Input to my workflow is PDF documents from a folder that do not have a standard format. I need to extract order details which is in tabular format in the PDF. Apart from the tabular data the PDF will also contain paragraphs or customer information. I could identify the line where the tabular data starts by extracting line by line data from PDF by splitting the PDF content using environment.NewLine and by using string function.
Question here is how do we extract the tabular data? If i read using OCR, the data gets realignned without retaining the actual position which makes it difficult to split the fields. Since the position where the tabular data is present varies for each template, i need to pass the clipping region dynamically and extract structured data based on that. Appreciate your help on this with a simple example.
Oh ok then…
All i think of is either by scraper or read pdf text but the both will return string output and then
You need to make use of indexing and substring to get each item and then pass to excel(optional).
PS: How about Generate Table activity : Generates a DataTable variable from unstructured data .

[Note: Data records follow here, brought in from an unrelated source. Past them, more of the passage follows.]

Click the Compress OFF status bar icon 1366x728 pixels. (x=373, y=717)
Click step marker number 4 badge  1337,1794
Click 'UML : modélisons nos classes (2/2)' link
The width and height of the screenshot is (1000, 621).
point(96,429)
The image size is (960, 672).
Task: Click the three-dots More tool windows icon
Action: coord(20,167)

In CE 2017 edition it is integrated with scraper where user has the option to choose Column separator (space/tab/newline) and newline separator (space/tab/newline) and return the data table as the output.
Two Option
1.Use Read PDF activity and then you have choice to set the PDF page number.(extracting process remains same as mentioned in previous comment.)
2.Else you just have to use PDF shortcut keys (Ctrl+Shift+n or page down) by using SendHotKey Activity and perform Extracting.
This will not work for my scenario. Attaching the samples. The position where the tabular data is present will vary for each format.Sample.pdf (178.0 KB) Sample1.pdf (181.6 KB)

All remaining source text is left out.